Birtamimab plus standard of care in light-chain amyloidosis: the phase 3 randomized placebo-controlled VITAL trial
Dr. Maen Hussein's Thoughts
Birtamimab is an investigational humanized monoclonal antibody designed to neutralize toxic LC aggregates and deplete insoluble organ-deposited amyloid via macrophage-induced phagocytosis. Per this study, it was effective in Mayo stage 4 amyloidosis.
It is a rare disease, but at least now it has a possible option.
KEY POINTS
The VITAL study of birtamimab in all stages of newly diagnosed AL amyloidosis was discontinued early per futility analysis.

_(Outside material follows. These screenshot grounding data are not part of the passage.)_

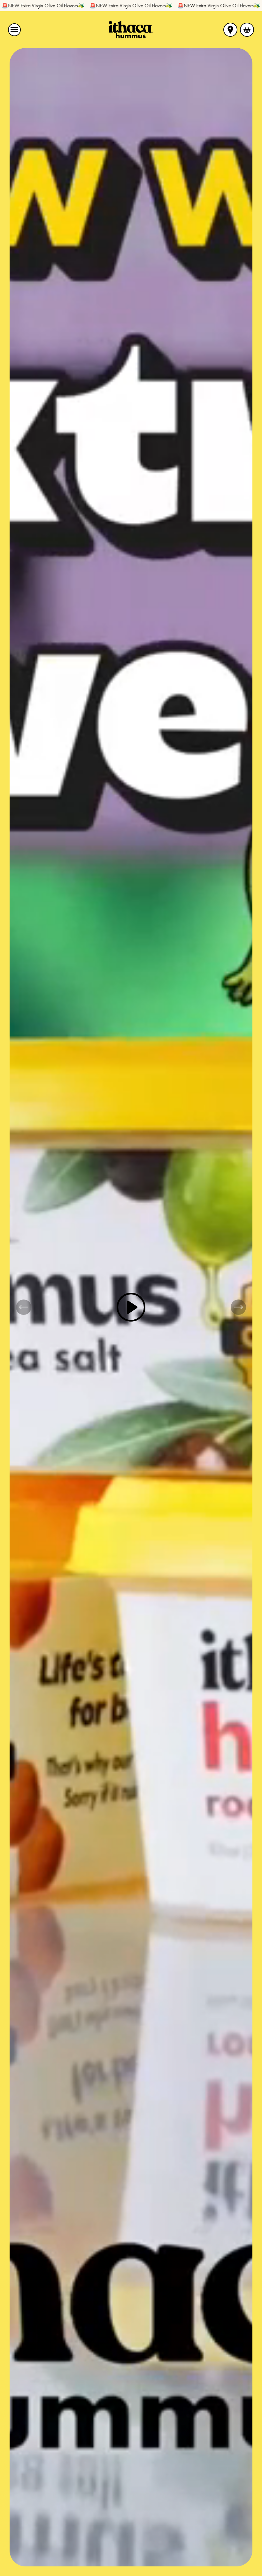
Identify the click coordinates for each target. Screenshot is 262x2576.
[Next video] (238, 1307)
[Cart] (247, 30)
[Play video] (131, 1307)
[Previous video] (23, 1307)
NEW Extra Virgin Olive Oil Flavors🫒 (63, 6)
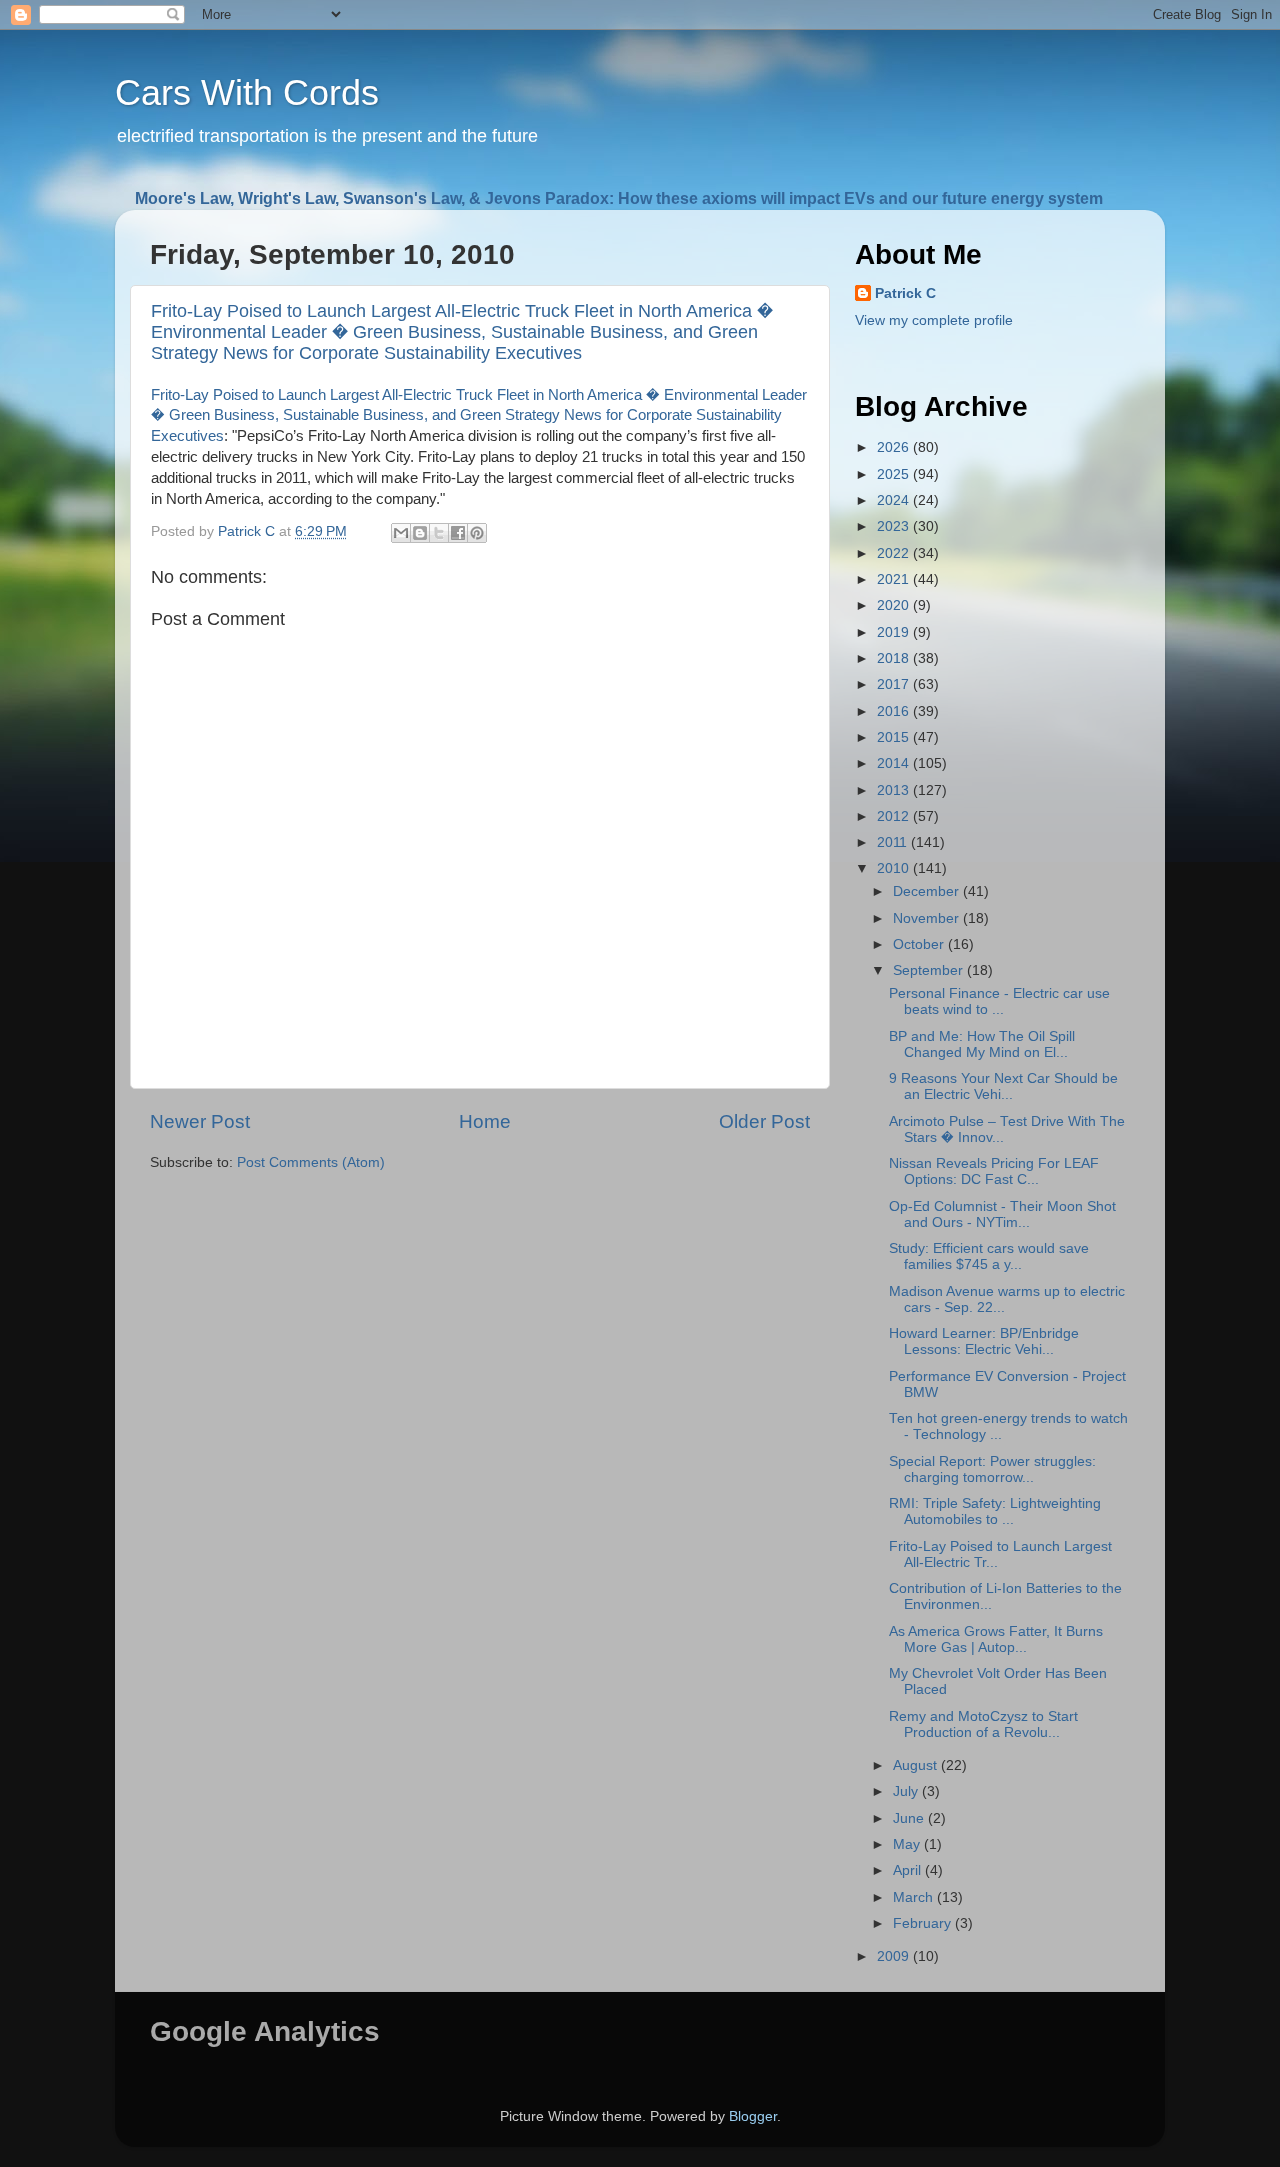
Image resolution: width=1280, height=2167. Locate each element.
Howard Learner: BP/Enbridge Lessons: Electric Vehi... (984, 1341)
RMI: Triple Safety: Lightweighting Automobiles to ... (995, 1511)
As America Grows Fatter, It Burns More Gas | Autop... (996, 1639)
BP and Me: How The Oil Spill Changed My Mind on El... (982, 1044)
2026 (895, 447)
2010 (895, 868)
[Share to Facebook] (458, 533)
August (917, 1765)
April (909, 1870)
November (928, 918)
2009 (895, 1956)
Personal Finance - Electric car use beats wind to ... (999, 1001)
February (924, 1923)
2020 (895, 605)
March (915, 1897)
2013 (895, 790)
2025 (895, 474)
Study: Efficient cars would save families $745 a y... (989, 1256)
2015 (895, 737)
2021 (895, 579)
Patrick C (905, 293)
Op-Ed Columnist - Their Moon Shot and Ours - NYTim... (1002, 1214)
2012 (895, 816)
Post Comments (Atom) (311, 1162)
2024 (895, 500)
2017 (895, 684)
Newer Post (200, 1121)
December (928, 891)
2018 (895, 658)
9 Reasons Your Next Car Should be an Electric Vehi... (1003, 1086)
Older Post (764, 1121)
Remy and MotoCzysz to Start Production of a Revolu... (983, 1724)
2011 (894, 842)
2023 (895, 526)
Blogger (753, 2116)
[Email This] (401, 533)
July (907, 1791)
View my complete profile (934, 320)
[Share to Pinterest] (477, 533)
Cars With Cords (247, 92)
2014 (895, 763)
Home (485, 1121)
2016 (895, 711)
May (908, 1844)
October (920, 944)
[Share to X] (439, 533)
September (930, 970)
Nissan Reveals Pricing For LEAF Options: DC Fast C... (994, 1171)
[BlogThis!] (420, 533)
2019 (895, 632)
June (910, 1818)
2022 (895, 553)
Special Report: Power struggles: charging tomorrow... (992, 1469)
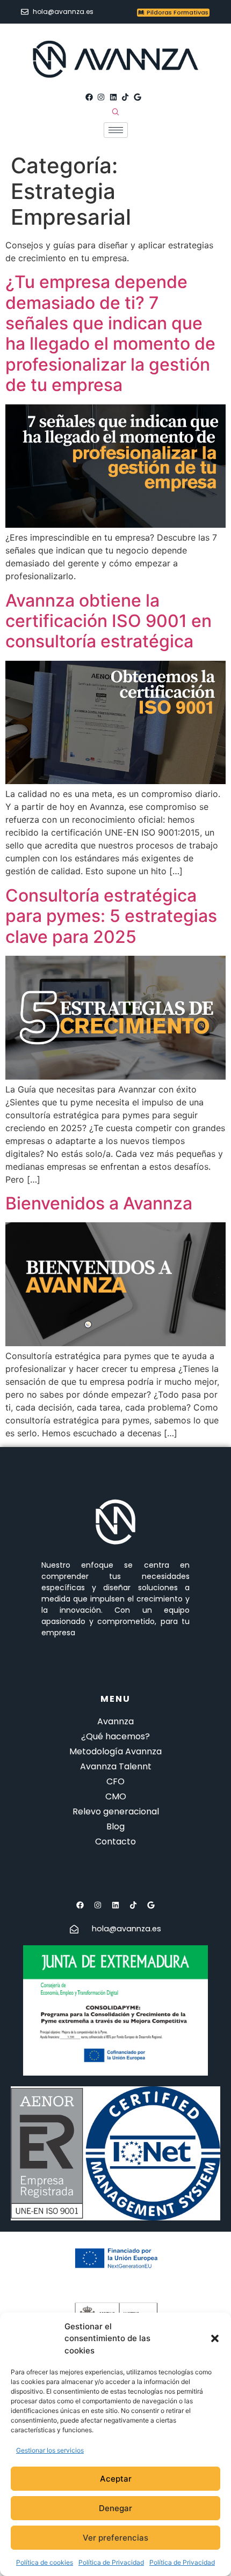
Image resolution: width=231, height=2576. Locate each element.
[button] (215, 2338)
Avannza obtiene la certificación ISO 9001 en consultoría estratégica (108, 621)
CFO (115, 1781)
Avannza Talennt (115, 1766)
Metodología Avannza (115, 1751)
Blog (115, 1826)
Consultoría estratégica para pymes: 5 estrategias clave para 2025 (111, 916)
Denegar (115, 2508)
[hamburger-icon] (116, 130)
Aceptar (116, 2479)
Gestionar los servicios (50, 2450)
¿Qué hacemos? (115, 1736)
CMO (115, 1796)
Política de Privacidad (111, 2562)
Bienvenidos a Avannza (98, 1203)
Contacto (115, 1841)
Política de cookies (44, 2562)
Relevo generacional (116, 1811)
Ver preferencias (115, 2538)
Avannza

Birtamimab improved post hoc ACM in patients with Mayo stage IV AL amyloidosis with cardiac involvement, who are at high risk of early death.
VISUAL ABSTRACT
ABSTRACT
Amyloid light-chain (AL) amyloidosis is a rare, typically fatal disease characterized by the accumulation of misfolded immunoglobulin light chains (LCs). Birtamimab is an investigational humanized monoclonal antibody designed to neutralize toxic LC aggregates and deplete insoluble organ-deposited amyloid via macrophage-induced phagocytosis. VITAL was a phase 3 randomized, double-blind, placebo-controlled clinical trial assessing the efficacy and safety of birtamimab + standard of care (SOC) in 260 newly diagnosed, treatment-naive patients with AL amyloidosis. Patients received 24 mg/kg IV birtamimab + SOC or placebo + SOC every 28 days. The primary composite end point was the time to all-cause mortality (ACM) or centrally adjudicated cardiac hospitalization ≥91 days after the first study drug infusion. The trial was terminated early after an interim futility analysis; there was no significant difference in the primary composite end point (hazard ratio [HR], 0.826; 95% confidence interval [CI], 0.574-1.189; log-rank P = .303). A post hoc analysis of patients with Mayo stage IV AL amyloidosis, those at the highest risk of early mortality, showed significant improvement in the time to ACM with birtamimab at month 9 (HR, 0.413; 95% CI, 0.191-0.895; log-rank P = .021). At month 9, 74% of patients with Mayo stage IV AL amyloidosis treated with birtamimab and 49% of those given placebo survived. Overall, the rates of treatment-emergent adverse events (TEAEs) and serious TEAEs were generally similar between treatment arms. A confirmatory phase 3 randomized, double-blind, placebo-controlled clinical trial of birtamimab in patients with Mayo stage IV AL amyloidosis (AFFIRM-AL; NCT04973137) is currently enrolling. The VITAL trial was registered at www.clinicaltrials.gov as #NCT02312206.